Action: Encourage exposure to multiple career path options for graduate students and postdoctoral trainees.
Action: Increase collaboration with societies, professional associations and other organizations to build awareness of the breadth of scientific career options and opportunities.
It is the goal of NIGMS to train excellent research scientists. The culture of academic science has long held, at least informally, that the main successful outcome of training is the attainment of an academic tenure-track position with independent funding. This view has been remarkably stable over time, despite the fact that the number of graduate students and postdoctoral trainees has been increasing at a far faster rate than the number of new faculty positions, and only a fraction of graduate trainees will become employed as tenure-track faculty. However, the scientific community is beginning to understand that well-trained scientists are valuable in a number of different fields, including but not limited to industrial research, teaching, science policy and science writing. Training in scientific research will be an important factor in these and other professions, yet such careers likely also require expertise in areas that may not be included in traditional research training programs. Therefore, outstanding training today must include a diverse skill set.

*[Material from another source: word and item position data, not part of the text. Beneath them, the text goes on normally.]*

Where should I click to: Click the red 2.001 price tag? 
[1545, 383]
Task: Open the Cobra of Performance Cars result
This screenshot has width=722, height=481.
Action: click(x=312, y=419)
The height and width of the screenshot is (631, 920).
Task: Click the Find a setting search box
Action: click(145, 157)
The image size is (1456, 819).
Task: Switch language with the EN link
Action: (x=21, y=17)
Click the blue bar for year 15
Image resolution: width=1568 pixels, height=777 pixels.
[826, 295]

To best and most efficiently prepare biomedical trainees for a diversity of possible careers, it is important that mentors understand and respect their trainees’ aspirations even if those do not include traditional academic tenure-track research. Mentors and mentees should be able to candidly discuss career goals, include them in annual individual development plans and work toward them together. Such openness regarding career paths may require a shift in training philosophy, particularly in what constitutes success in biological science training programs. To better enable this transition, NIGMS will update reviewer education materials to reflect that the Institute includes within its view of success multiple career paths that are open to well-trained scientists.
Many societies and institutions have developed seminar series, symposia and workshops to inform trainees about different career paths for scientists. NIGMS will strongly encourage these efforts to build awareness of the career options and opportunities outside of traditional academic research. There are also excellent Web sites and blogs available to point trainees toward information regarding careers about which they may be unaware. In particular, the American Association for the Advancement of Science’s Science Careers Web site and the National Postdoctoral Association’s Career Planning Resources are both extremely useful aids for young trainees planning their careers.